Representative of their attitudes, a Tea Party organizer in Michigan told the New York Times, "Things we had in the '50s were better." They were better for some. That decade's intensification of racial segregation, expulsion of women from the work force, overthrow of heads of state elected by their people, and rabid persecution by Joseph McCarthy and the Tea Party's forbearers made it less than ideal for others.
They long for an historical moment that will never come again no matter how intense their tantrums. World War II had destroyed every other industrial nation's manufacturing base, while expanding ours. Median household incomes increased at a rate never seen before. All that has changed, in part because the congressional and presidential corporate servants whom they honor successfully opposed fair trade policies.
They deny that they are bigoted, while former Tea Party Express chairman Mark Williams pens a satirical letter from "We coloreds" to Abraham Lincoln. It urges repeal of the 13th and 14th Amendments because "Freedom means having to work for real, think for ourselves, and take consequences along with rewards." This deep thinker also describes Islam as a "7th Century death cult coughed up by a psychotic pedophile."
More commonly, they imagine that freedom is the absence of government "interference" rather than the opportunity for fulfillment. They bray against a fictional theft of freedom perpetrated by the Healthcare Act's requirement that all citizens have health insurance, ignorant that this was precisely what their Republican suitors flogged in the 1990s as an alternative to the Clintons' healthcare proposal.
They despise government control, except for control of things that they oppose, like same-sex marriage, civil liberties, or medical marijuana.

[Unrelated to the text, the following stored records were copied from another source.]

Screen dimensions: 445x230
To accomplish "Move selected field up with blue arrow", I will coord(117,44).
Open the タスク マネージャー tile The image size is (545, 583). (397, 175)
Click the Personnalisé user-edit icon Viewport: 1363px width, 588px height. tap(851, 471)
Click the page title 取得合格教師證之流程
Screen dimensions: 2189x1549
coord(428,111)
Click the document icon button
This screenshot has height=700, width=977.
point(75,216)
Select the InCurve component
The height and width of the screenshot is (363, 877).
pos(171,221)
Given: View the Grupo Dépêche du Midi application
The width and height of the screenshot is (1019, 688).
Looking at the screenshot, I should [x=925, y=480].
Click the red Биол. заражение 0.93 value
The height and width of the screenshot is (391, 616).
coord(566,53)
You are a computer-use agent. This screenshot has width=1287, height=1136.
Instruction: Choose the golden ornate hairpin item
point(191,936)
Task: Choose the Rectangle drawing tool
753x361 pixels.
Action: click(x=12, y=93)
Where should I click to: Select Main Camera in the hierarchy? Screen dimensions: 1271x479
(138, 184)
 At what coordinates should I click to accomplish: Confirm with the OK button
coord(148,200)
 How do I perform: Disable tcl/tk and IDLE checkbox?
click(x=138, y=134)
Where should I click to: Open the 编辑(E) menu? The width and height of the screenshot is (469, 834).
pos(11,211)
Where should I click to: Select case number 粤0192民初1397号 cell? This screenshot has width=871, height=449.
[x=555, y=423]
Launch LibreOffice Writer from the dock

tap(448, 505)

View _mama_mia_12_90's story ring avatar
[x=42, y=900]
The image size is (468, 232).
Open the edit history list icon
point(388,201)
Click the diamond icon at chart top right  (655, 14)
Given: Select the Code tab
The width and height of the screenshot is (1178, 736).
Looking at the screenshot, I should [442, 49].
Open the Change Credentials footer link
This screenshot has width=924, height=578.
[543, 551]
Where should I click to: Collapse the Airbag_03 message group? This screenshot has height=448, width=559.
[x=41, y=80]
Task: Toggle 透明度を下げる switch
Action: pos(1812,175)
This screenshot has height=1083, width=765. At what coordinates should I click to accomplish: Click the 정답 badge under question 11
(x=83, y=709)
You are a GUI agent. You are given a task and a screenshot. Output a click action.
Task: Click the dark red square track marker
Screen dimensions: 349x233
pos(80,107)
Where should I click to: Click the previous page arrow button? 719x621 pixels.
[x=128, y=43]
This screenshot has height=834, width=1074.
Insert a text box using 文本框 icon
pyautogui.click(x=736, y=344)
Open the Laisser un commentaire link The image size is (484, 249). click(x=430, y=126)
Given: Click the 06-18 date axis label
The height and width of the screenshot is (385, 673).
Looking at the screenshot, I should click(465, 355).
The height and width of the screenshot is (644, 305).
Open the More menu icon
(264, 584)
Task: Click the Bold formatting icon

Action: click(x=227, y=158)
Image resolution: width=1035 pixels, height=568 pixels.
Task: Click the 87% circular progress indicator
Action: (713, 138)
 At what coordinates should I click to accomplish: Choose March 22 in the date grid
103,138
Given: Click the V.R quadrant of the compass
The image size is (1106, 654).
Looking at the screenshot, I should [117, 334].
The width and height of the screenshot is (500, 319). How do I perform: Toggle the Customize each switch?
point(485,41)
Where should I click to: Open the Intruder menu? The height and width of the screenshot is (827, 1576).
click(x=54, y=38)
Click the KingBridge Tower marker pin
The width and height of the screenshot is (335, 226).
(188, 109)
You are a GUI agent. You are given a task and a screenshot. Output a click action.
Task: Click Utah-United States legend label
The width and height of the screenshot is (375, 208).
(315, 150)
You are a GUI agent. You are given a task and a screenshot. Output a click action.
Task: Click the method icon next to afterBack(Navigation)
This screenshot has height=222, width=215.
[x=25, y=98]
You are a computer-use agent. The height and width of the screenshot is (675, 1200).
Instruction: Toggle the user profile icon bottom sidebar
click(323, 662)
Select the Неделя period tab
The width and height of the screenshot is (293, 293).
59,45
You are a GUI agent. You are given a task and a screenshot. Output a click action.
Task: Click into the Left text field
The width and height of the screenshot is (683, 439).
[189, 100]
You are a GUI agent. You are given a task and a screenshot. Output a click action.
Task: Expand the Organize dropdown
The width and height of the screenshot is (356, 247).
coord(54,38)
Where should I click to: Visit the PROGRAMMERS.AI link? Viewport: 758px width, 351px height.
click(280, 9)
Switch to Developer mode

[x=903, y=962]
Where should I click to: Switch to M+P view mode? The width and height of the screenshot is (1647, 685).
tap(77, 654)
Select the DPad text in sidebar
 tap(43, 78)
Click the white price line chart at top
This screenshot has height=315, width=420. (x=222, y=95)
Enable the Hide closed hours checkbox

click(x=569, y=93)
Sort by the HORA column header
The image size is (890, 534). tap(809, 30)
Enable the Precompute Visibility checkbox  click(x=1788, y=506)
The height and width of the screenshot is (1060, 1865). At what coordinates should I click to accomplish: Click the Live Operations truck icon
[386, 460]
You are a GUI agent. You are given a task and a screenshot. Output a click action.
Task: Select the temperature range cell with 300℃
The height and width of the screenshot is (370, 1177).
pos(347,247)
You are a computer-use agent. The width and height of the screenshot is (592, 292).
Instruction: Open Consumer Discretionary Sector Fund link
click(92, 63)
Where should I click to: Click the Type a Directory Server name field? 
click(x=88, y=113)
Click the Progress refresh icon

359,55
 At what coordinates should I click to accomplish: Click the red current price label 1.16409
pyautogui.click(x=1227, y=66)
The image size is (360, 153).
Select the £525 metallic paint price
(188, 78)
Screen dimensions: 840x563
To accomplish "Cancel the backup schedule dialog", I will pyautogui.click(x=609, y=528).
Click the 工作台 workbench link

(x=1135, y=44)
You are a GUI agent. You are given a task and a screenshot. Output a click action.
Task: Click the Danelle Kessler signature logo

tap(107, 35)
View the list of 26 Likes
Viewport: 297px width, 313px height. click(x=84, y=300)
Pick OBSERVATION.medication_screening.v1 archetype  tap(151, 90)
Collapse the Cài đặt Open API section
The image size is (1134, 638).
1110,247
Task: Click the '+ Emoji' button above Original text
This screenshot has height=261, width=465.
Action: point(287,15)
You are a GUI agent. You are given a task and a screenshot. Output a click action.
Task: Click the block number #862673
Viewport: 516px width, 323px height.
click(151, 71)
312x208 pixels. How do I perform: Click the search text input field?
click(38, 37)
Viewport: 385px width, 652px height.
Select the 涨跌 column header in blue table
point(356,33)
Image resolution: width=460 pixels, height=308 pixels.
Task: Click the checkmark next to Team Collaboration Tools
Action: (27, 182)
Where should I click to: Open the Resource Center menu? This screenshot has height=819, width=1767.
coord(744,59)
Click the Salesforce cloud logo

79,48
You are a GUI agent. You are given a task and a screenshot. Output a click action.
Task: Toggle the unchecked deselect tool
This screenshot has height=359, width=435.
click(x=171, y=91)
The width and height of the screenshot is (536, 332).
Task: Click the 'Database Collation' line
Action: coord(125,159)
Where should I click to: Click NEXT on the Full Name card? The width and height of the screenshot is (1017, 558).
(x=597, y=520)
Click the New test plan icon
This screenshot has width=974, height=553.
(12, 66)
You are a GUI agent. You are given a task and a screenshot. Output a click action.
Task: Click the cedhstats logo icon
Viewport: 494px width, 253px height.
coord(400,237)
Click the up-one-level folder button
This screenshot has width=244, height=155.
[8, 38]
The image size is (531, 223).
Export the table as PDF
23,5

Their "limited government" plank states that government should exercise "only those limited powers that have been relinquished to it by the people, chief among them being the protection of our liberties by administering justice and ensuring our safety..."
No public schools, no publicly owned infrastructure, no aid to the poor and homeless. But the Medicare funding that they enjoy is sacrosanct. They are middle-aged infants, unconcerned about government spending that benefits them, while branding that which helps others as tyranny. Instead of "Tea Party," their movement's name should be "Me party."
They oozed onto the national scene in reaction to the financial meltdown and the Troubled Assets Relief Program. Indeed, TARP has rewarded those responsible while minimally altering their behavior.
But you don't see tea partiers focusing their rants, pranks, and disruptive protests against Wall Street. Instead, they virulently oppose any government effort to prevent future financial crashes through regulation. Their ignorance, anger, and myopia make them easily manipulated by right-wing organizations funded by corporate America.
Their influence is disproportionate to their numbers. This is because those elected officials whose hunger to be reelected dominates their integrity, pander to them. And it's because Barack Obama, who many expected to be a transformational president, is essentially a centrist. As tea partiers and their ilk pull the center to the right, there is no counterbalancing movement.
Meanwhile, those who decry the Tea Party's ideology and tactics fail to unite in a positive movement of their own. Alexis de Tocqueville reportedly observed that in democracy, people get the government that they deserve. Maybe he was right.